Besides these responsibilities, middle-aged women may also have to cope with physical changes brought about by menopause.
To help middle-aged women keep up their well-being amid the pandemic, the Mind Science Centre at National University Health System (NUHS) has launched a booklet of self-care tips.
Ms Joy Chen, a clinical psychologist at the NUHS Mind Science Centre who wrote the booklet, says: “Most women at their mid-life stage may tend, or even be expected by others or social cultural norms, to put the needs of others first, neglecting their own needs and well-being as they attempt to balance family and career.”
Midlife Challenges And Selfcompassion For Women, which was released online on March 31, is meant to help women cope with stress by encouraging them to attend to their own needs and be kinder to themselves, she adds.

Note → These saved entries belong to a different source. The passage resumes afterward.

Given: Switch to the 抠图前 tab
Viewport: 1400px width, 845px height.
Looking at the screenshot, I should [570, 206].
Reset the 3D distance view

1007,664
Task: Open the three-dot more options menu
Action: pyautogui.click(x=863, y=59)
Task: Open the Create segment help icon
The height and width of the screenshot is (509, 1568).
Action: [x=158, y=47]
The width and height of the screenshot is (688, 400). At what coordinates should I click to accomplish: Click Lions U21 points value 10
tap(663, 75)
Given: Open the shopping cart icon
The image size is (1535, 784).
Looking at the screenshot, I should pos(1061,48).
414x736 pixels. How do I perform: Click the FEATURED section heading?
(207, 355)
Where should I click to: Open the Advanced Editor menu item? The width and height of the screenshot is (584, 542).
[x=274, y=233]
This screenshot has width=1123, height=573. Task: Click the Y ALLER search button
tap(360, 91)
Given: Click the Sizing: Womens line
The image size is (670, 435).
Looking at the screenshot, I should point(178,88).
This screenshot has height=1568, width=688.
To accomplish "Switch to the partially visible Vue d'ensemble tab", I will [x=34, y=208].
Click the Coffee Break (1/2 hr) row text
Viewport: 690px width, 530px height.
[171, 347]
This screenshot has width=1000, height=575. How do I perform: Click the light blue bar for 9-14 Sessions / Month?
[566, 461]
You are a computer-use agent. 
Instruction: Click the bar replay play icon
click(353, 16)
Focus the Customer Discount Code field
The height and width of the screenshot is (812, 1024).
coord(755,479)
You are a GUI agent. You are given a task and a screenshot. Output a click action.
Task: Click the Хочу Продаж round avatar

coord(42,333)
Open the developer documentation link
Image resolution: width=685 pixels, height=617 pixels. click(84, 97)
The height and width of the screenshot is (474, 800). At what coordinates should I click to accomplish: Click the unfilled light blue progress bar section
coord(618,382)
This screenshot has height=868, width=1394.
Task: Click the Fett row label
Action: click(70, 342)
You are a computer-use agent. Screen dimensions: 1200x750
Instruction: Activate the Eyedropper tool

It is inspired by a mindful self-compassion programme developed by associate professor of educational psychology at the University of Texas at Austin, Dr Kristin Neff, and Dr Christopher Germer, a clinical psychologist and part-time psychiatry lecturer at Harvard Medical School.
The booklet describes how women may naturally have higher social-emotional sensitivity and are at a higher risk of developing depression, anxiety and posttraumatic stress disorder.
“When things go awry, they may internalise the problem and criticise or blame themselves. On top of the psycho-social stressors are the physical and emotional turmoil of the menopause, which places extra challenges to women’s wellbeing in midlife,” the booklet notes.
Staying connected with friends and engaging in relaxing activities are among the tips outlined in the booklet.
Others include going for a walk in nature, practising mindfulness meditation, reading an inspiring book and expressing your concerns with someone you trust.
The booklet also recommends that readers cultivate gratitude by starting a gratitude journal and counting 10 blessings at the end of a day, week or month.
IT professional Roopali Kadam, who has two daughters aged seven and 11, makes it a point to connect with friends over video calls to share how she is coping and lend them a listening ear.
The 37-year-old sometimes gets exhausted as she juggles work and domestic duties at home in the day, including supervising her children’s home-based learning.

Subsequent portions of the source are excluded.